As was increasingly recognised following the Bournewood judgment, people are not only deprived of their liberty in psychiatric hospitals. The deprivation of liberty safeguards were established to protect the rights of people who are detained in hospitals and care facilities without the protections of the Mental Health Act. Reading the Ministry of Justice report this month, it was clear that as far as monitoring and rights protection goes, the deprivation of liberty safeguards are very much the poor relation of the Mental Health Act. The CQC merely noted that their use was ‘limited’; there was no detailed discussion of the living conditions and rights of those detained under the safeguards. There seems to me no reason to believe that standards of care are higher in these detention sites; indeed, the steady trickle of reports of abuse in care homes and supported living in the media might lead us to believe they are worse. As has been raised in the past many times by the MHAC themselves, people who are deprived of their liberty in any setting are vulnerable; where these people are disabled or suffer from mental illness, that vulnerability is exacerbated. The MHAC in fact once cautioned against any sites that detain people with learning disabilities being relatively free of external visitation (here, 3.33). Since then, levels of visitation in care homes have in fact dropped, and will drop further still (read this article for a discussion of this issue). Except in exceptional circumstances, supported living services which fall under ‘domiciliary care’ provision are not subject to site visits at all. The CQC is increasingly switching over to a ‘light touch’ regulation model which relies upon self-assessment – how many people could honestly believe that incidents like those listed above would be reported this way?

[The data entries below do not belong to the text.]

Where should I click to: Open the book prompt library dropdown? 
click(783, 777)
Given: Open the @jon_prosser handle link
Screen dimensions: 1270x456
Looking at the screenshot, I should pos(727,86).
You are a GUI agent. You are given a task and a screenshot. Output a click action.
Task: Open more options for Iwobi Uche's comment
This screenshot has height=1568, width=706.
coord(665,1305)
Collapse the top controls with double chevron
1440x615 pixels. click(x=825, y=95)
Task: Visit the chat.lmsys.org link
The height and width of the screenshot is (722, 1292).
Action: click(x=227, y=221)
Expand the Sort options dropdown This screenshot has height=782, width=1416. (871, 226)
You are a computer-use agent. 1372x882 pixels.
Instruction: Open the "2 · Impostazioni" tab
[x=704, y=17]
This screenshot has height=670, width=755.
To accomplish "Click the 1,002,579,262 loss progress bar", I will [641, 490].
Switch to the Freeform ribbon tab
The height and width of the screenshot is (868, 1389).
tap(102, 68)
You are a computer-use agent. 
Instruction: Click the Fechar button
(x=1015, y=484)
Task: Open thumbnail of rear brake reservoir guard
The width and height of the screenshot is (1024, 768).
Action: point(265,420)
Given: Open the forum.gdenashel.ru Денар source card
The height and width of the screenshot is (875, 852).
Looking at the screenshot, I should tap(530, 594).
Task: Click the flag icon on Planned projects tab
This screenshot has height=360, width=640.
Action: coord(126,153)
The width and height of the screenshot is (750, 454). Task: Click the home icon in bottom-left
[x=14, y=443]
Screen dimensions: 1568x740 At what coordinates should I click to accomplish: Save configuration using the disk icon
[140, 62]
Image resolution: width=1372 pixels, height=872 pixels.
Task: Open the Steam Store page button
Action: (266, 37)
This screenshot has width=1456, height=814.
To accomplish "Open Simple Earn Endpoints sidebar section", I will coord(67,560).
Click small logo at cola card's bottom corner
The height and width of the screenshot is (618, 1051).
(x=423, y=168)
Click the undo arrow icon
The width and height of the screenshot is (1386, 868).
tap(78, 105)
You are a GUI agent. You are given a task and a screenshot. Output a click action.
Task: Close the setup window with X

Over the years the Mental Health Act Commissioners have championed the rights of all detainees, and tried to draw attention to the particular issues faced by detained women, children, black and minority ethnic groups, as well as the dearth of protection of de facto detainees like HL in the Bournewood judgment. When the Commission was wound down to become absorbed into the CQC they wrote that they were ‘reassured’ that their functions were not to be diluted, that their ‘warnings’ about the risks that would follow the loss of such functions were heeded (final report, 2009, p12). The comments in the Ministry of Justice report this month suggest that they breathed a sigh of relief too soon. Is the passage quoted above the last gasp of the Mental Health Act Commission? A signal that we may be reaching the end of the road in a long history of visitation of sites of detention to protect the most basic rights of the most vulnerable members of our society?
I can find no coverage of this issue elsewhere. I can see nothing on the CQC’s website that reflects a possible retraction of their visiting scheme. But this report signals clear rumblings from within the CQC that some of its most vital functions may fall under the axe of austerity. For anyone who sees value in preventing inhumane and degrading treatment of vulnerable people deprived of their liberty in our hospitals and care homes, I suggest you pick up your pens, and ask them what this is all about.